One reason was that a copy had reached the Angel City “Evening Booster,” most popular of newspapers, printed in green, five editions per day. The second edition, on the streets about noon, carried a “streamer head” across the front page:
Red Nest at University!
Bolshevik Propaganda at S. P. U.
There followed a two-column story, carried over to page fourteen, giving a lurid account of “The Investigator’s” contents, including the most startling of the facts about the hiring of athletes for the university, and the whole text of the satiric poem about God—but alas, only a very brief hint as to what Harry Seager had told about Siberia. A little later in the day came the rivals of the “Evening Booster,” the “Evening Roarer” and the “Evening Howler”; they had been scooped one whole edition, but they made up for it by a mass of new details, some collected by telephone, the rest made up in the editorial offices. Said the “Evening Roarer”:
Red College Plot Unearthed
and it went on to tell how the police were seeking Russian agents who had made use of Southern Pacific students to get their propaganda into print.
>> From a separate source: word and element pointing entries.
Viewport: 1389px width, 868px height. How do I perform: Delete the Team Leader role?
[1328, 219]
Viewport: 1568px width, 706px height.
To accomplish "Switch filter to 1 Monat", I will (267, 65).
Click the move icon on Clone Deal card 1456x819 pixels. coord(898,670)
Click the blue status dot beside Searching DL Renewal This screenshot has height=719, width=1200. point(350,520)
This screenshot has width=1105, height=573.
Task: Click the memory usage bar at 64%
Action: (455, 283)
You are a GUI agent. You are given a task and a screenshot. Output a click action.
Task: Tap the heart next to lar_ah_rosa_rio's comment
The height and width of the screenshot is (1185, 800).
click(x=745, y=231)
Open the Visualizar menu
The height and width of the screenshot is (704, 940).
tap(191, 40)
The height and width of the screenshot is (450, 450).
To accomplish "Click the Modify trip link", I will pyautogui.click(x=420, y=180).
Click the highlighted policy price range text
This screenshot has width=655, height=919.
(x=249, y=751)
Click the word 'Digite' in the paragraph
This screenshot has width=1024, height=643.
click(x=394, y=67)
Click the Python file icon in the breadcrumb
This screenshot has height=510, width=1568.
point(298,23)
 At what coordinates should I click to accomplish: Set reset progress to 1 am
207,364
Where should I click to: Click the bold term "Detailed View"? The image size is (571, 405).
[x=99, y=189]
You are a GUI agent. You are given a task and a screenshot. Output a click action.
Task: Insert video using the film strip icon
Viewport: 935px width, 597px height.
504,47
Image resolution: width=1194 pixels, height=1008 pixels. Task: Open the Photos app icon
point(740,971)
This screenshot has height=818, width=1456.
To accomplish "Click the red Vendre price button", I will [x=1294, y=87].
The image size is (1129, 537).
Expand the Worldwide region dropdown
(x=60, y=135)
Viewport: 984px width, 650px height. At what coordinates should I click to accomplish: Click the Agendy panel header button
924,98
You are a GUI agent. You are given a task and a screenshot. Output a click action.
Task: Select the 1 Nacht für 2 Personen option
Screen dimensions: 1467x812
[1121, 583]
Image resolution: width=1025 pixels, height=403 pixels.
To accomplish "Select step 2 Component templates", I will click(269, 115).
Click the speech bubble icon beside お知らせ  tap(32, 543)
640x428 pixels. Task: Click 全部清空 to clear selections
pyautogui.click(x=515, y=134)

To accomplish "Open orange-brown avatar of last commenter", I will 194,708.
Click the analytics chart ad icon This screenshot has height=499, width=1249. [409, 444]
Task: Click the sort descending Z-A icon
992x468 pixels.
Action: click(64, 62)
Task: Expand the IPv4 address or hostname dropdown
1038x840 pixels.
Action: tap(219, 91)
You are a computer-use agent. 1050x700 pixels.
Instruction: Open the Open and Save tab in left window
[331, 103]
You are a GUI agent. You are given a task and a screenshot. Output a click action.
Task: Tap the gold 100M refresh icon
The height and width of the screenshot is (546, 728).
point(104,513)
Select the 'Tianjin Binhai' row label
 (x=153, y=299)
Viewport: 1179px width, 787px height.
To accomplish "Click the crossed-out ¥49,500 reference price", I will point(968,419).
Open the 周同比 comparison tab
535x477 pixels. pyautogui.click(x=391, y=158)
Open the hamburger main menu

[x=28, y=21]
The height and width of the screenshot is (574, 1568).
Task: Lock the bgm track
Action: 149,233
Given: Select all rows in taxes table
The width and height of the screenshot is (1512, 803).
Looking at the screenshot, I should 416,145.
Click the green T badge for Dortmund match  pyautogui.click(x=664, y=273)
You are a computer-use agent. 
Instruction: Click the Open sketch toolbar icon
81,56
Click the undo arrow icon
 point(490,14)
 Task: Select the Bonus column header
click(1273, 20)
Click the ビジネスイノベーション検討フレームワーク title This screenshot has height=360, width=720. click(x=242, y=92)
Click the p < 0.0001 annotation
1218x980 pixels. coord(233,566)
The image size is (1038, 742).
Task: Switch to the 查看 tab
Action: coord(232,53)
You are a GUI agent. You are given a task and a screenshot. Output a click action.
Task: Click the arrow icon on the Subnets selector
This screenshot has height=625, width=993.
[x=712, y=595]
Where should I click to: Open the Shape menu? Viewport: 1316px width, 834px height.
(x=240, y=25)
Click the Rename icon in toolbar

The “Evening Howler,” which went in especially for “human interest stuff,” featured the ring-leader of the conspiracy:
Millionaire Red in College!
Son of Oil Magnate Backs Soviets!
And it scooped its rivals by having a photograph of Bunny, which it had got by rushing a man to the Ross home, and informing Aunt Emma that Bunny had just been awarded a prize for the best scholarship record in ten years. The good lady was so excited, she sent the butler out to the corner drug-store three times, to see if the “Evening Howler” had arrived with the story of that prize!